EXCERPT TO READ ▸
===

“I’m running out of time.”
This was a thought that I recently caught my brain telling me. My youngest child experienced difficult times through high school. The isolation of COVID added a layer of challenges to an introvert who isn’t comfortable in her own skin. I have tried to help her develop autonomy and confidence throughout high school years by offering support, arranging therapy appointments, refilling anti-depressants, and communicating with the school. She started senior year and her self-confidence still needs work.
As a mother, I will be throwing my child into the world after high school. I’m running out of time to help. She plans to attend college, but I’m nervous that her anxiety isn’t controlled and she won’t be able overcome the obstacles thrown at her. Here comes the thought again…I’m running out of time to help. She wants to pursue a degree in environmental sciences, but I’m concerned her confidence isn’t strong enough for success in the next phase of life. And yet again…I’m running out of time to help.
Our thoughts create our emotions and feelings are what drive our actions. The recurring thought about time makes me feel panicked and desperate. I found myself questioning the therapist and investigating other therapy opportunities. I noticed myself agreeing with a psychiatrist who was offering to make FOUR changes to a medication plan. I was not enjoying the milestones of my child’s senior year and I realized that this was the last time I would experience these joys as a parent. This created even more panic and less joy. I was in a vicious cycle.
Actions taken out of panic and desperation are much different than actions taken from feelings of love and abundance. I am lucky enough to know this to be true and to have the tools to help catch myself to guide my ship back on course. My love for my child is unquestionable, but I needed to change my thought about time to provide me the comfort of abundance. I needed a new thought that I believed.
“A lot can happen in a year.”
This was my new thought that created a sense of calmness. I absolutely believe it and it allows me to feel the abundance of time rather than the scarcity of it. I can take a breath and realize that aggressive medication changes aren’t necessary, but instead I can pause and begin brainstorming with my child about less desperate solutions.
I noticed that when my thought changed, my brain was telling me other ideas to further support my feelings of love and abundance. I know that my child will constantly grow and evolve just like every human. The growth during senior year does not stop after graduation. There is plenty of time. Enjoying the events of senior year with the love and support of her mother will help to build confidence. I have the perfect amount of time.
What actions are you taking out of desperation rather than love and abundance?

===

(Records from a collection)
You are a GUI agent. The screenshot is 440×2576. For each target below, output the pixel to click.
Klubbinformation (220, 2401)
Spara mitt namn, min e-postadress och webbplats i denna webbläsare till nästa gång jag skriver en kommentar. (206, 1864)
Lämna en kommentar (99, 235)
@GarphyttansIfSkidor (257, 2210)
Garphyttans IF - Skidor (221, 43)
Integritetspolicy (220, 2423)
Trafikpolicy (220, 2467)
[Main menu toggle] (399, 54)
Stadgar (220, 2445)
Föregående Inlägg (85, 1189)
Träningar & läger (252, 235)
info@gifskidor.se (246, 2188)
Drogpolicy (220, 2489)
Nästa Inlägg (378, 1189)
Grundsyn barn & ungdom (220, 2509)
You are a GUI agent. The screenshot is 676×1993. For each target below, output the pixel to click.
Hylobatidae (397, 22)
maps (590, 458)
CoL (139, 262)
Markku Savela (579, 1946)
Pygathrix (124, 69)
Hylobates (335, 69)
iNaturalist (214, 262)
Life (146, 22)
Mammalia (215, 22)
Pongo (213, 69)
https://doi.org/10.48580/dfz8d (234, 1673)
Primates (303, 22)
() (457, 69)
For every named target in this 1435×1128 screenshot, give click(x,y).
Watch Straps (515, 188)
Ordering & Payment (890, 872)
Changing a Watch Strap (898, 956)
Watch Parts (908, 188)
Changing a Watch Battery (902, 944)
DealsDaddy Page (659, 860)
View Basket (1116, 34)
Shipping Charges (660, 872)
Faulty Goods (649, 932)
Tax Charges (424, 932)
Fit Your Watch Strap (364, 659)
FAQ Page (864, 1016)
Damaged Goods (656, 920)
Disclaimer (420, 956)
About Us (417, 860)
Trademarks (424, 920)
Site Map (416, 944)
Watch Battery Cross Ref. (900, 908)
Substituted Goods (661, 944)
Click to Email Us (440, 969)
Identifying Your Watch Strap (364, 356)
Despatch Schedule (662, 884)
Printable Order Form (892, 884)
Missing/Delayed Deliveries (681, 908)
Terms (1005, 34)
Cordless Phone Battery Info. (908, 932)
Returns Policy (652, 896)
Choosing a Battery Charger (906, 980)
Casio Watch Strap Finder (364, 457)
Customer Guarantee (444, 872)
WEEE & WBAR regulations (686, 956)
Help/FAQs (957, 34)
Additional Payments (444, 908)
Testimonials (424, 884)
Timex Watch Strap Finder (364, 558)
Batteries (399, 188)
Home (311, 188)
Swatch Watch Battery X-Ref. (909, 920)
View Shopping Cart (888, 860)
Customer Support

===

PROBLEMS AND TASKS ▸
• 1. Answer these about the essay on running out of time:
(a) What degree does the writer's youngest child want to pursue?
(b) How many changes to a medication plan was the psychiatrist offering to make?
(c) What new thought created a sense of calmness for the writer?
• 2. Can you echo back word for word the part of the essay on running out of time that runs from "This was my" up to and including "love and abundance?"?

WRITTEN RESPONSES ▸
• 1.
(a) A degree in environmental sciences.
(b) Four.
(c) "A lot can happen in a year."

• 2.
This was my new thought that created a sense of calmness. I absolutely believe it and it allows me to feel the abundance of time rather than the scarcity of it. I can take a breath and realize that aggressive medication changes aren’t necessary, but instead I can pause and begin brainstorming with my child about less desperate solutions.
I noticed that when my thought changed, my brain was telling me other ideas to further support my feelings of love and abundance. I know that my child will constantly grow and evolve just like every human. The growth during senior year does not stop after graduation. There is plenty of time. Enjoying the events of senior year with the love and support of her mother will help to build confidence. I have the perfect amount of time.
What actions are you taking out of desperation rather than love and abundance?